What better way to make a grand first impression than with pomp and ceremony. Instead of the expected medical occasion for introducing new advances to the industry, he arranged a dramatic demonstration of his ice machine at a social event. The good doctor attended an afternoon reception given by the French consul, Monsieur Rosan to celebrate Bastille Day. It was a humid July afternoon in Florida and the stores of ice from the north had run out.
As if on cue, the local doctor first complained about drinking warm wine in the hot weather. Then he suddenly announced: “On Bastille Day, France gave her citizens what they wanted. Rosan gives his guests what they want, cool wines! Even if it demands a miracle!”
Suddenly waiters appeared with bottles of Champagne on ice that had been mechanically made in the suffocating Florida summer.
“Let us drink to the man who made the ice,” one of the guests declared. “Dr Gorrie.”
It was a showstopper and the Smithsonian magazine dubbed the party the “chilly reception”.
Tragically ahead of his time – The ice machine is shelved
Upon receiving his US patent and acquiring the necessary finding, Dr Gorrie left his medical practice to devote himself to promoting his invention. Unfortunately, tragedy was lurking around the corner.
The year Dr Gorrie received his US patent (1851), his primary investor died. Other financiers also fell by the wayside as his invention was being ridiculed in the press. He suspected that Frederic Tudor, an ice-shipping magnate, was behind the smear campaign against him and his invention.
Without funds, Dr Gorrie reflected on his troubles and concluded that medical refrigeration “had been founded in advance of the wants of the country”. Devastated by failure and suffering a nervous breakdown, Dr Gorrie died penniless in 1855 at the age of 51.
It would be another 90 years before people were able to enjoy mechanical refrigeration in their homes. From there ice machine and refrigerator technology went from strength to strength.
An interesting coincidence
Dr Gorrie’s failure at curing tropical disease is unfortunate, but, all is not lost. Modern Malaria treatment throughout the world includes high doses of a substance call Quinine.
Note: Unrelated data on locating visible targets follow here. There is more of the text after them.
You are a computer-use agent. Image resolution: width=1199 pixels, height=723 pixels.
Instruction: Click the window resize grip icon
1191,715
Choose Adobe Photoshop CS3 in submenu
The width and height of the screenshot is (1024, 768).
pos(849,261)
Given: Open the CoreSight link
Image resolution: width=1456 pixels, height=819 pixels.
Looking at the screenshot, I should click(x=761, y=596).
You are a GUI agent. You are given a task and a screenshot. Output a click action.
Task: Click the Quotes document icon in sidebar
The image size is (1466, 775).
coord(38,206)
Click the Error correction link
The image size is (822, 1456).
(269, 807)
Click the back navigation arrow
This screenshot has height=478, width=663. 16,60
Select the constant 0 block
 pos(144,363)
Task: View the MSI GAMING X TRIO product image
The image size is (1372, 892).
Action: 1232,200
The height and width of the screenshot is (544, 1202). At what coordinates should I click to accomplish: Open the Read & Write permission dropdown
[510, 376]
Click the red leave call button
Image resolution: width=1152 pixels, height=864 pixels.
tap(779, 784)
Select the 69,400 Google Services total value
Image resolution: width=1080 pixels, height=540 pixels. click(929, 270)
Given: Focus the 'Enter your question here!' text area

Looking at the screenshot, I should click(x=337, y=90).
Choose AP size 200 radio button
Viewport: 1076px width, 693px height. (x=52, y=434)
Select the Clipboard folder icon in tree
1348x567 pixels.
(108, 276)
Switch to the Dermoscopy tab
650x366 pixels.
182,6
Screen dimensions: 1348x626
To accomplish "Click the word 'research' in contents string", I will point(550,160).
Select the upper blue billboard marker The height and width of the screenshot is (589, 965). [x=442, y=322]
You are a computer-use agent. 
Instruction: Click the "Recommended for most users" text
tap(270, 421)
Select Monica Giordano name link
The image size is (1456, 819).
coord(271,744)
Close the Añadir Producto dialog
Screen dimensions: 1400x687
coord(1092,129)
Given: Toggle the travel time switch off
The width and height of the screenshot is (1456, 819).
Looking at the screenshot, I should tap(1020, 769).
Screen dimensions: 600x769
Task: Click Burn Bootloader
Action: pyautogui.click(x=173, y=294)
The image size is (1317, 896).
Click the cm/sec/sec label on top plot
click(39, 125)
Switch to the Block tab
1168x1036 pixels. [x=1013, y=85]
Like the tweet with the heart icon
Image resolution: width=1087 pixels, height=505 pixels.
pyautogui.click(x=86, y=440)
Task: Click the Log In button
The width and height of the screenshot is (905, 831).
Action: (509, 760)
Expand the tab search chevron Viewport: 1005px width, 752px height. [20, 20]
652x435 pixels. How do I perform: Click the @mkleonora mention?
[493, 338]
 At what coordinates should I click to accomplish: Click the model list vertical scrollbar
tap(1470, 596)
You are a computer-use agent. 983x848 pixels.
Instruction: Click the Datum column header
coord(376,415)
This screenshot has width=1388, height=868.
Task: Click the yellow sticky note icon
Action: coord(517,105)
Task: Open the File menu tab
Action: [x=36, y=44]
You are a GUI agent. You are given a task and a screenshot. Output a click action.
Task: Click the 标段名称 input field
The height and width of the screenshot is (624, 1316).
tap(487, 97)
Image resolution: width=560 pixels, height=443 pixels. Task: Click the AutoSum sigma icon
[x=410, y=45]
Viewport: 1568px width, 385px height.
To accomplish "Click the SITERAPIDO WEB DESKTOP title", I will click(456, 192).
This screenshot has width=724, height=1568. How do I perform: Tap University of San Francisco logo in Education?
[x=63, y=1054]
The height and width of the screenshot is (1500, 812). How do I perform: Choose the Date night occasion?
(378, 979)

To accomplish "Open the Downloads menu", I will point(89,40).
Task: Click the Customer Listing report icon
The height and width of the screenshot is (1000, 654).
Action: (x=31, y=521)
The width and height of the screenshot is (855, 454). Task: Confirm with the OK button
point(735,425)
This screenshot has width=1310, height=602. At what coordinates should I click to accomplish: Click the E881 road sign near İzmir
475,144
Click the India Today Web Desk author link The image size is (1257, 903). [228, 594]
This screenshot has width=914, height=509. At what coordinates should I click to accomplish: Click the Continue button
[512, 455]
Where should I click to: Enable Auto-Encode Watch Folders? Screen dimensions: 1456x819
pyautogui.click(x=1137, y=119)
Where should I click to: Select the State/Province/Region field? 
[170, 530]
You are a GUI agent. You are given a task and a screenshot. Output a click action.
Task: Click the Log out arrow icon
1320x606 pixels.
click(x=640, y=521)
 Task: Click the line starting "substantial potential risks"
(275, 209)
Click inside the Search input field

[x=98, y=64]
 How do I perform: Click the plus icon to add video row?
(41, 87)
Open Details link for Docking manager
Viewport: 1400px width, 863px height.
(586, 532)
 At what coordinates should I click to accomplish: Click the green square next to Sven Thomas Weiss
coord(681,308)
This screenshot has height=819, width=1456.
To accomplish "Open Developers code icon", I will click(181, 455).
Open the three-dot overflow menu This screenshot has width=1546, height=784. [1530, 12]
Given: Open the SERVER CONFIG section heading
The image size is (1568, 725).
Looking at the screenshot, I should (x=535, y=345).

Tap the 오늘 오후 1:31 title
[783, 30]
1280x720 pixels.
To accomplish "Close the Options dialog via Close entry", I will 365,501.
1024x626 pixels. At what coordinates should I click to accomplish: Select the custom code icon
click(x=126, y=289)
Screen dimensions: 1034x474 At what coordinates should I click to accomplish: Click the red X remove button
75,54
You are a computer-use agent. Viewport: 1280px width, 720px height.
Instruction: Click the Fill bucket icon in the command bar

Coincidentally, quinine is also found in Tonic Water, albeit in smaller doses. This is why the now-famous Gin & Tonic has been long attributed with the ability to protect the drinker contracting malaria.
Were not sure exactly how effective it is as a prophylactic, but, we do know that no respectable G&T would ever be served without ice. Also, unless you’re living in the arctic, the ice machine is a pretty handy invention.
- In 1925 Kelvinator – named after Lord Kalvin, who discovered absolute zero – produced the first self-contained refrigerator with a compressor and cooling system.
- Three years later Lloyd Groff Copeman patented the first rubber ice-cube tray and in 1933, Guy Tinkham made his with flexible stainless steel.
- The first motorised ice-shaving machine was made by Ernest Hansen in 1934 and the snowball was born.
- In 1953, Servel’s Automatic Ice-Maker Refrigerator produces round cubed ice in an ice tray.